High-Throughput FPGA Signal Processing: Trends, Tips & Tricks for QoR and Design Reuse
For FPGA signal processing applications, mapping to device structures like DSP and memory blocks has long been a requirement for reaching higher throughputs and overall quality of results (QoR). However the effort gets very complicated when designs scale to high multichannel configurations with pipelining, bitwidth growth, flow control, and use of parallel architectures for common DSP functions. Furthermore, techniques for achieving QoR usually have a drastically negative effect on design reuse when re-targeting next-generation devices or different device families. In summary, a lot of the specialized design and verification effort that goes into achieving DSP results ends up being repeated for the next project.
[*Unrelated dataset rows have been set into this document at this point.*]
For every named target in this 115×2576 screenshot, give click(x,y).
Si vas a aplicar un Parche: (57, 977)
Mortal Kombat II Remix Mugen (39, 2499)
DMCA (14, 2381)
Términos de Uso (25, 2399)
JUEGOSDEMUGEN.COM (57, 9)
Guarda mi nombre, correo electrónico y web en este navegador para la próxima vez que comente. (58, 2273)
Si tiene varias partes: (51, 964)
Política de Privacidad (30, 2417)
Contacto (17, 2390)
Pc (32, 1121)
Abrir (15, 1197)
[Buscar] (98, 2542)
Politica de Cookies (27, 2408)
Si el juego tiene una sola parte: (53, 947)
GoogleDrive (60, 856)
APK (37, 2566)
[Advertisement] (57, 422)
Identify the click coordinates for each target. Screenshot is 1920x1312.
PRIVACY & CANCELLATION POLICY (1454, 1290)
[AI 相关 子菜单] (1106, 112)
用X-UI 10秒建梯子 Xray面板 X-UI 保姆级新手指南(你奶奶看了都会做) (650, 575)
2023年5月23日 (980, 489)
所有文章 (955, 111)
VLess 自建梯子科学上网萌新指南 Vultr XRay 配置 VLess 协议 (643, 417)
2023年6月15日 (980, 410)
This seminar touches on some best practices for creating high-throughput signal processing designs for FPGAs, with a focus on achieving quality of results and design reuse across FPGA devices, families, and vendors. Key topics include:
- Inferencing of FPGA DSP and memory resources with HDL coding and high-level design
- Managing pipelining and flow control
- Fixed-point verification for productivity and reuse
- Parallel architectures for common DSP functions: parallel FFT example
- Scaling to high multi-channel designs: example 64-channel DDC for MIMO radio / phased-array radar
Length: 50min + 10min Q&AWho should attend:
DSP/FPGA/ASIC engineers doing IC designs for basestations, MIMO and software defined radio (SDR), radar, satellite communications, broadcast and telecom wireless , military radios, and communications IP cores targeting Xilinx, Altera, Lattice, Microsemi or ASIC.
Chris Eddington, Senior Technical Marketing Manager, Synopsys
Chris Eddington is a Senior Technical Marketing Manager at Synopsys and has over 20 years of experience in ASIC and FPGA design. He has held various roles in technical marketing, algorithm development and IC design at semiconductor companies that develop video and audio conferencing ICs, high-speed networking, and wireless communications systems. He holds an MS engineering degree in digital signal processing from the University of Southern California and an undergraduate degree in Physics and Math from Principia College.